Liputan6.com, Waziristan - Kisah yang dimiliki Rafeequl Rehman, seorang guru di Pakistan, tidak terlalu berbeda dengan anak lainnya di luar sana yang kehilangan ibu mereka.
Hanya saja, Rehman kehilangan perempuan yang sangat dicintainya itu bukan karena sang ibu, Mamana Bibi, sakit atau sudah renta, melainkan akibat serangan drone AS.
Baca Juga
Pria itu tidak mengerti, mengapa ibunya dibunuh secara kejam dan tanpa belas kasihan. Dia terus bertanya-tanya dan menunggu penjelasan dari pemerintah AS.
Advertisement
"Sejak drone AS itu menembak ibuku yang sedang berada di halaman rumah, aku masih menunggu kejelasan atau permintaan maaf dari pemerintah AS," kata Rehman seperti dikutip dari Time, Kamis (28/7/2016).
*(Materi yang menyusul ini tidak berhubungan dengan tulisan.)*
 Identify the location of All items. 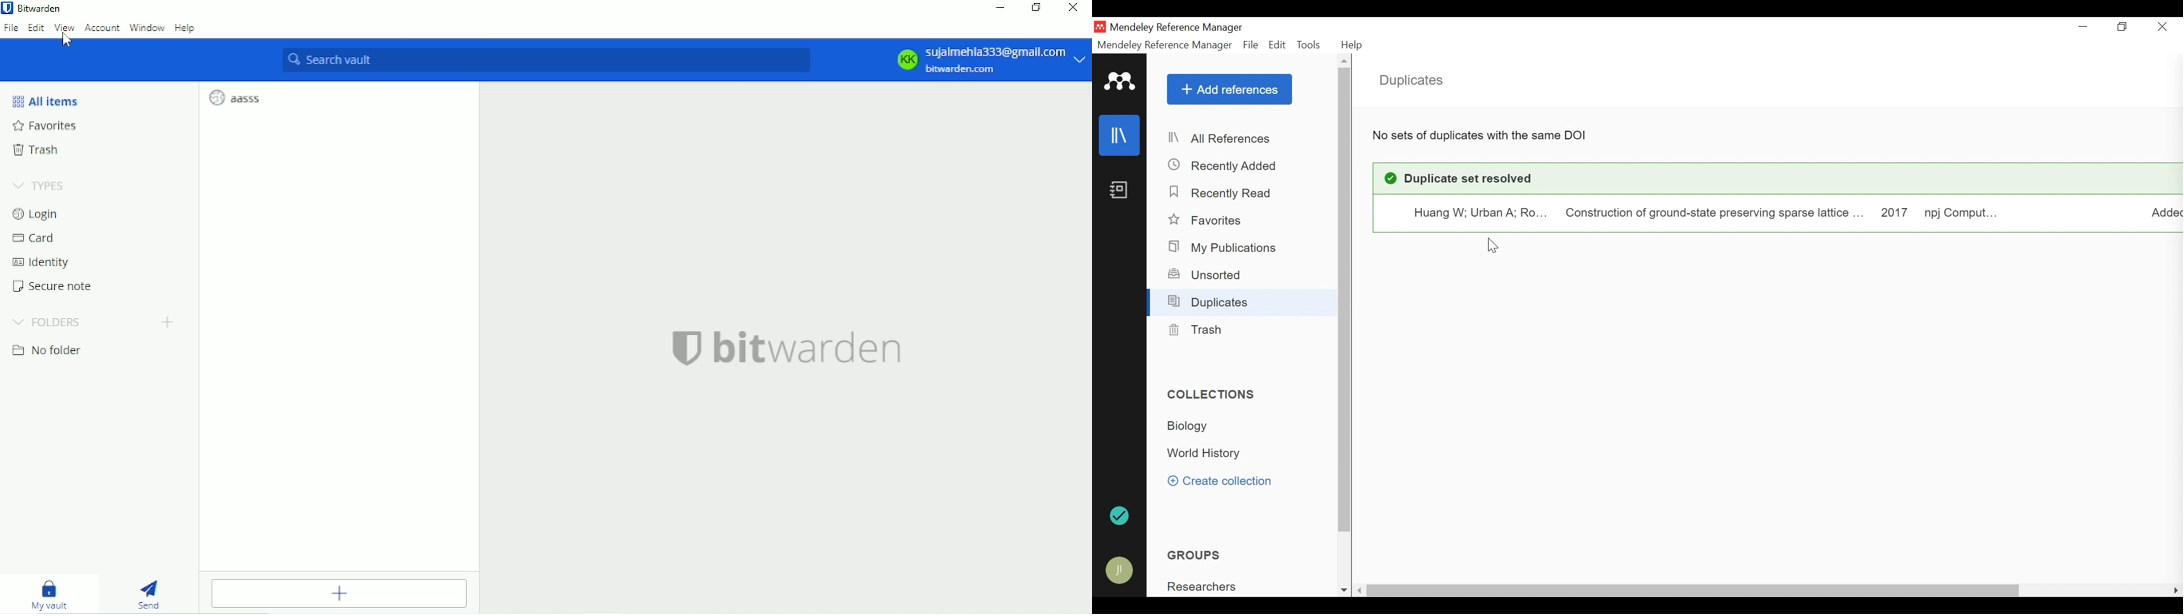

Insiden nahas tersebut terjadi pada Oktober 2012. Pada siang hari itu Rehman mengadakan acara keluarga di kampungnya di Ghundi Kala, Waziristan Utara.
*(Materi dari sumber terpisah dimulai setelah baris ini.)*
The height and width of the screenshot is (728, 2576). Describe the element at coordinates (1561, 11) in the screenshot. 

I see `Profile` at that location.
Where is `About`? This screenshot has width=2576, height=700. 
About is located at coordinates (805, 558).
Sang ibu, Bibi, berada di halaman mengambil tanaman okra (kerap disebut barnia atau jari wanita) untuk dimasak menjadi sayur.
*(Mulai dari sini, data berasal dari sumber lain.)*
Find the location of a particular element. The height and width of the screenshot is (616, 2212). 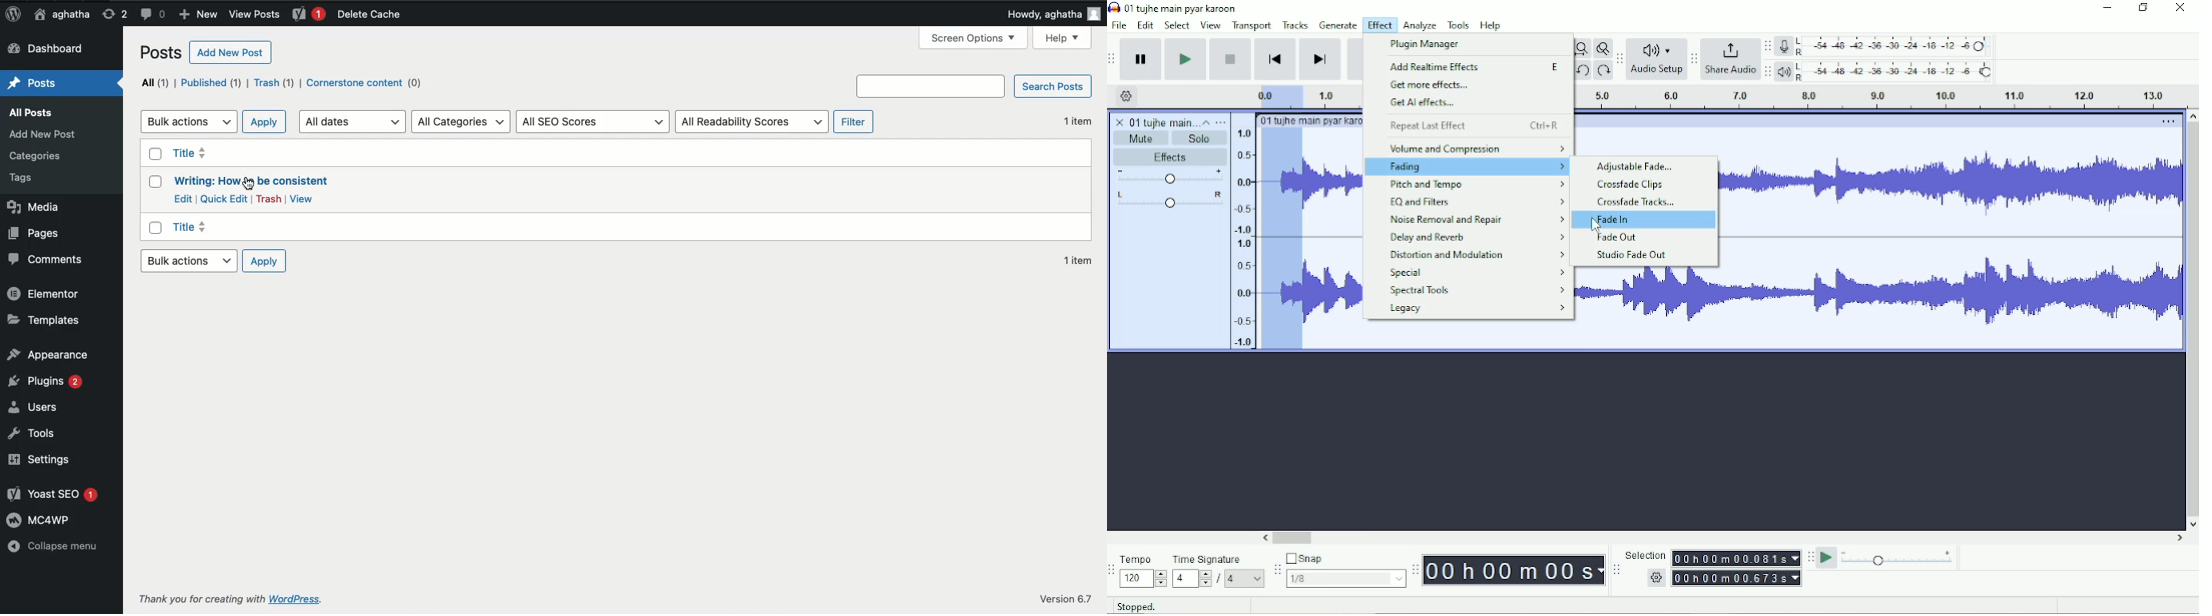

View is located at coordinates (302, 199).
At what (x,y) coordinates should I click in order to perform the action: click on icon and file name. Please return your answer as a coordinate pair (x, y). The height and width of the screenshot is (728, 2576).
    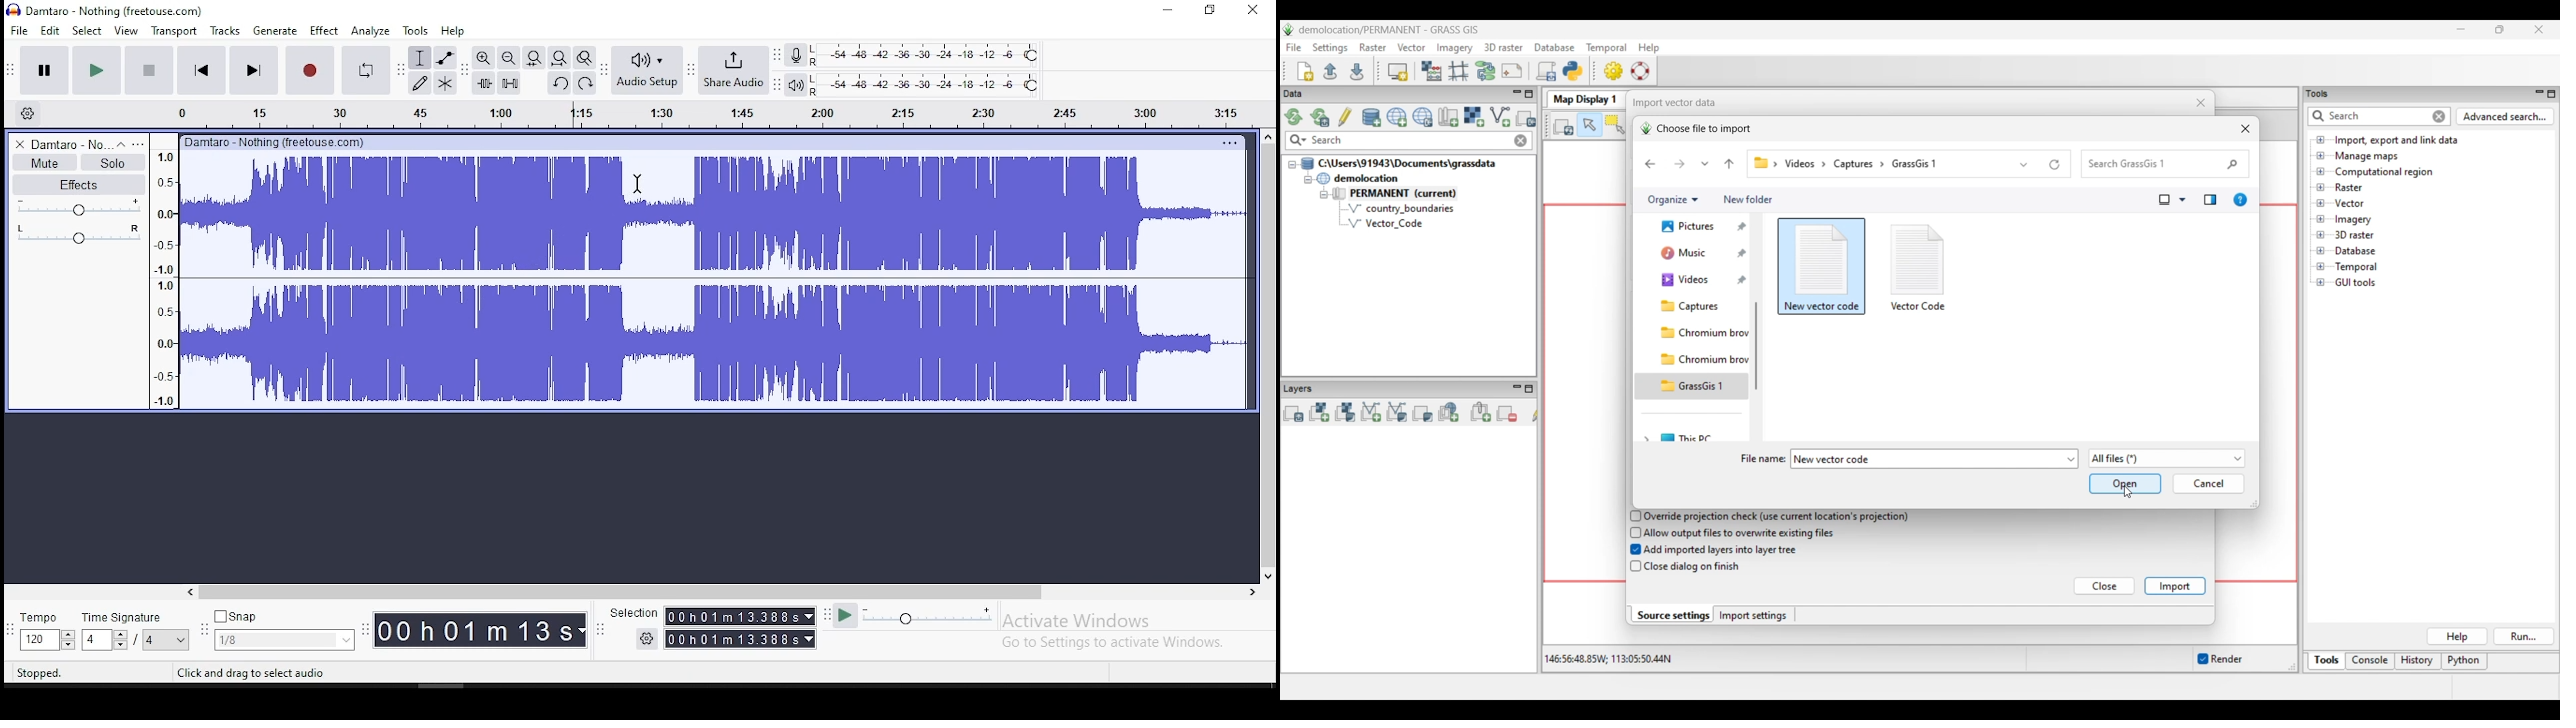
    Looking at the image, I should click on (111, 9).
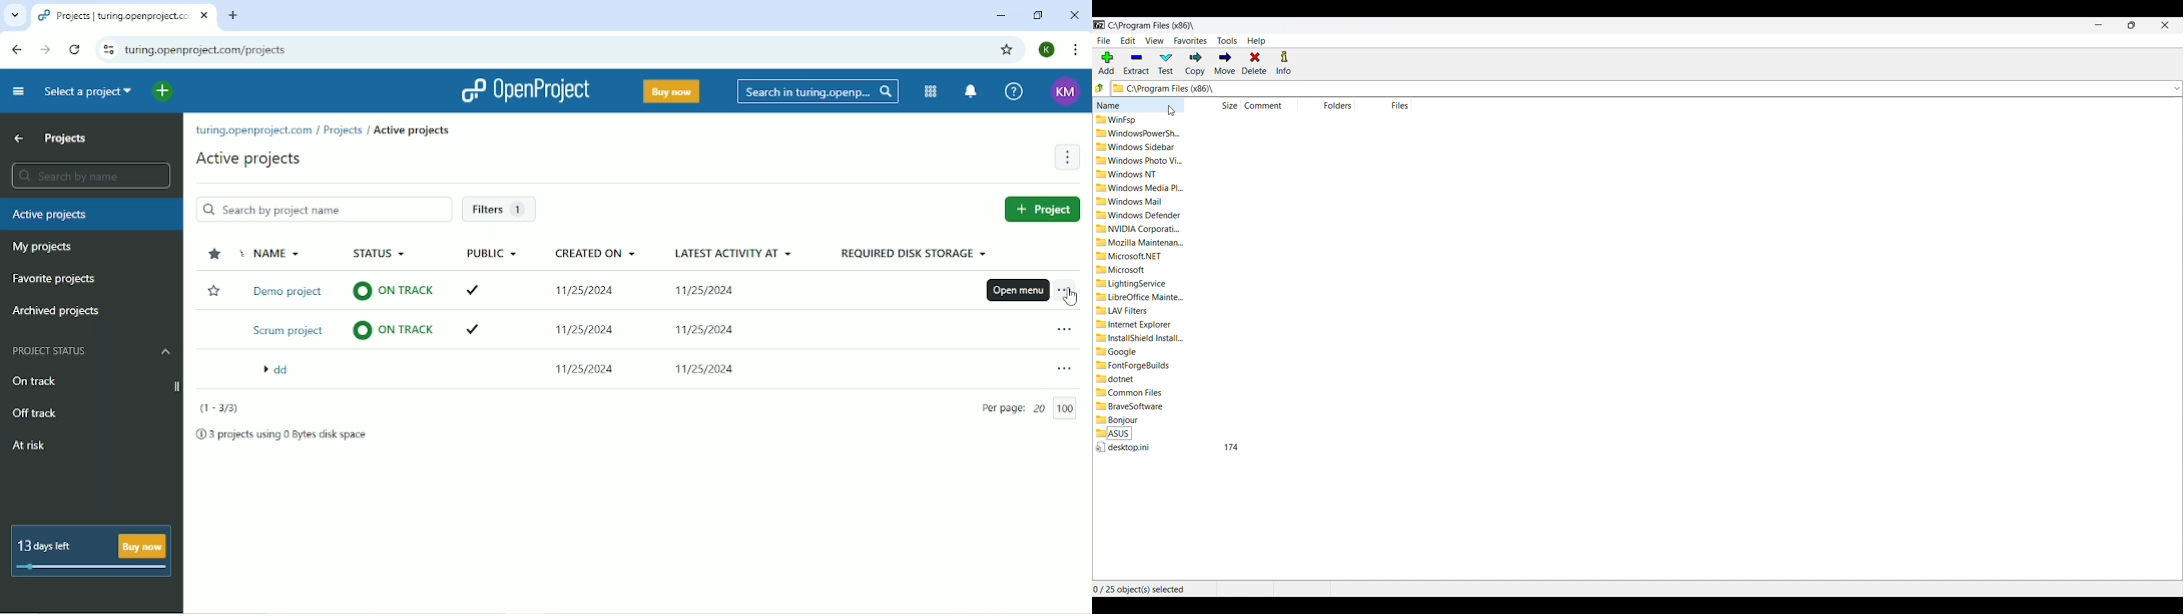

Tak lama kemudian, sebuah drone menyerang Bibi, menggunakan dua misil Hellfire. Tubuh perempuan itu pun hancur.
Sekitar 100 meter dari sang ibu, anak-anak Rehman berdiri di dalam rumah, menyaksikan nenek mereka dibunuh dengan kejam.
"Putra putriku merasakan gelombang kejut ledakan dan diselimuti kabut asap, beberapa bahkan terkena serpihan meriam. Putraku, Safdar (3), terjatuh dari ketinggian 3 meter, membuat tulang bahu dan dadanya patah," kata Rehman.
Setelah ledakan, putrinya Nabeela (8) berlari ke arah sang nenek berdiri dan hanya menemukan sepatu Bibi di sana.
Setelah merasa aman, semua anggota keluarga berusaha mengumpulkan sisa-sisa bagian tubuh perempuan yang mereka cintai itu dan membungkusnya dengan baju.
Setelah insiden nahas tersebut, Rehman bersama anak-anaknya pindah ke Waziristian.
"Anak-anakku tidak hanya sedih karena kehilangan nenek mereka, tapi juga teman dan pendidik. Mereka juga sangat ketakutan kembali ke kampung, bukan hanya serangan drone yang mereka takutkan, tapi juga Taliban dan bom pasukan Pakistan," ujar ayah itu.
Setahun berlalu setelah penyerangan drone tersebut, Rehman berkunjung ke AS. Ia melaporkan serangan tersebut kepada anggota Kongres.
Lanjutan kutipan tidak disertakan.